Start-up costs for the open-pit mine and mill complex have been pegged at US$718 million, with another US$164 million expected in sustaining costs, bringing total capital costs to US$882 million, excluding closure and reclamation costs of $82 million.
In comparison, initial costs for the underground mine were US$262 million, with sustaining capital of US$134 million. However, Donnelly cautions that those costs are somewhat outdated, and were based on 2010 metal prices and assumptions. He says that if the study was current, the initial capital cost for the underground mine would have increased to US$500 million. “So you are really going from $500 million to just over $700 million. And you’re also going from a 4,000-tonne-per-day operation to an over 10,000-tonne-per-day operation.”
The latest PEA shows a net present value of US$537.2 million and a 17.9% internal rate of return, both on an after-tax basis, using an 8% discount rate and a US$2.90 per lb. copper price. NovaCopper says the calculations were done on 100% ownership and exclude the impact if its partner NANA Regional Corp., which has the right to either buy up to a 25% stake in the project or receive a 15% net proceeds royalty after making a construction decision. The numbers include a 1% net smelter return royalty provided to NANA in exchange for surface use.

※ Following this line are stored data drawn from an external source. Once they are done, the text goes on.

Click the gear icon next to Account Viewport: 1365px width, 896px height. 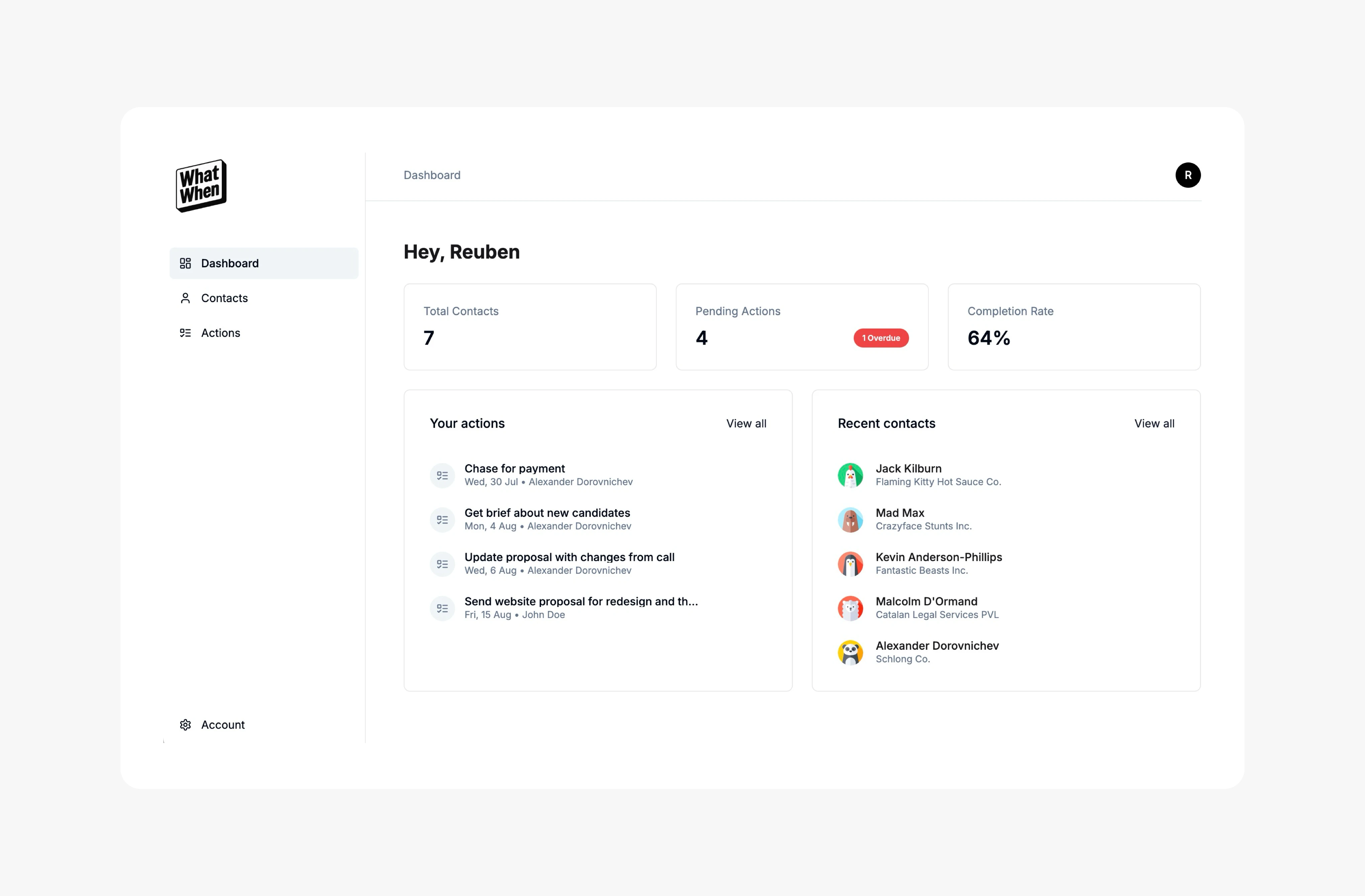(x=185, y=724)
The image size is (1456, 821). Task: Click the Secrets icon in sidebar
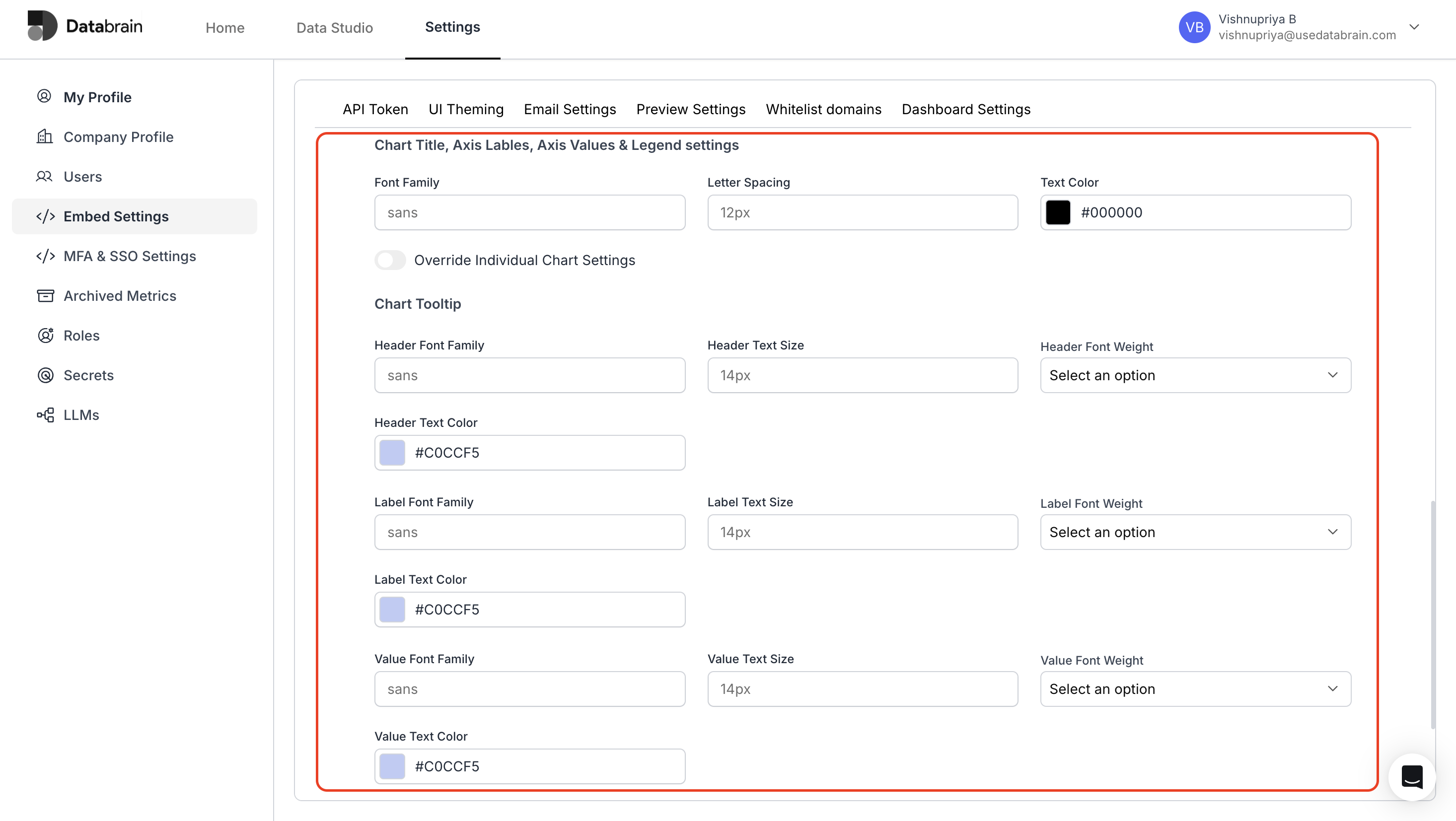pyautogui.click(x=45, y=375)
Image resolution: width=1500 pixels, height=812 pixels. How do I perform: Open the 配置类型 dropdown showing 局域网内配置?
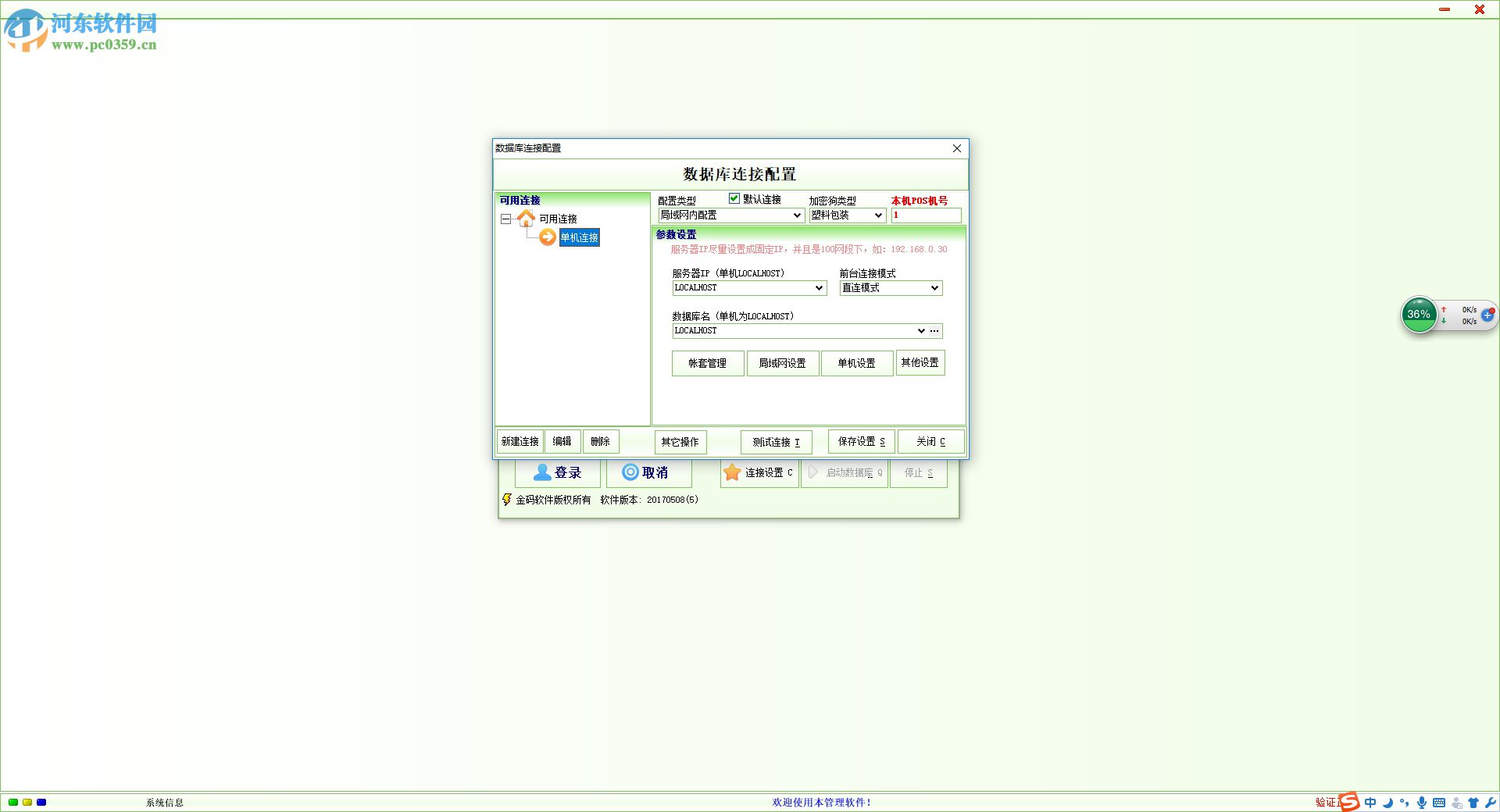(x=797, y=215)
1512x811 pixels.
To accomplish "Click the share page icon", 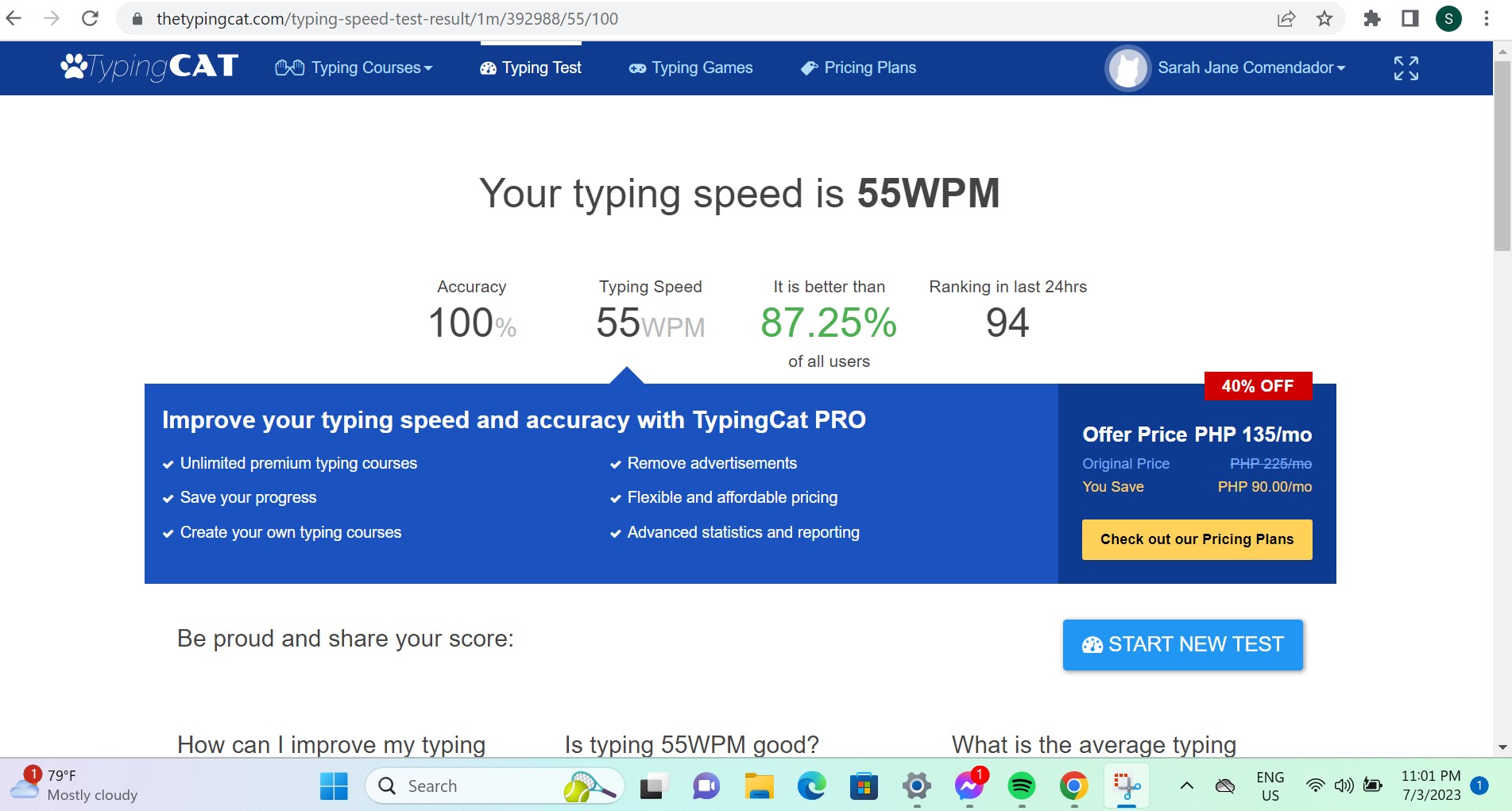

While the economics appear promising, the junior says it can improve the Arctic project’s viability by conducting detailed geotechnical and hydrological drilling to characterize waste material and refine the strip ratio, which is currently 8.39 to 1.
It also notes that operating costs assume the project would use diesel power, but power costs could be halved by using liquefied natural gas (LNG).
The Alaska Industrial Development and Export Authority (AIDEA) is wrapping up a feasibility study on a LNG plant on Alaska’s North Slope. If built, the LNG could be shipped to Fairbanks and used to provide electricity at the Arctic project, Donnelly says.
Moreover, AIDEA is looking into permitting and building an industrial access road to the Ambler mining district, including the company’s deposits in the region, which are mostly accessed by air. While the cost of the proposed 340 km road is not known, the PEA assumes NovaCopper would make toll payments of $9.7 million each year to use the road, once Arctic reaches commercial production.
The company expects it will be in a position to make a construction decision for Arctic within five years, following a positive feasibility study.
Salman Partners’ Goldie forecasts that the access road will be built by 2022, with the Arctic project reaching first production by 2024. He has reduced his target price from $5.80 to $4.70, but keeps a “buy” recommendation on the stock, which last traded at C$1.92 for a C$53-million market cap.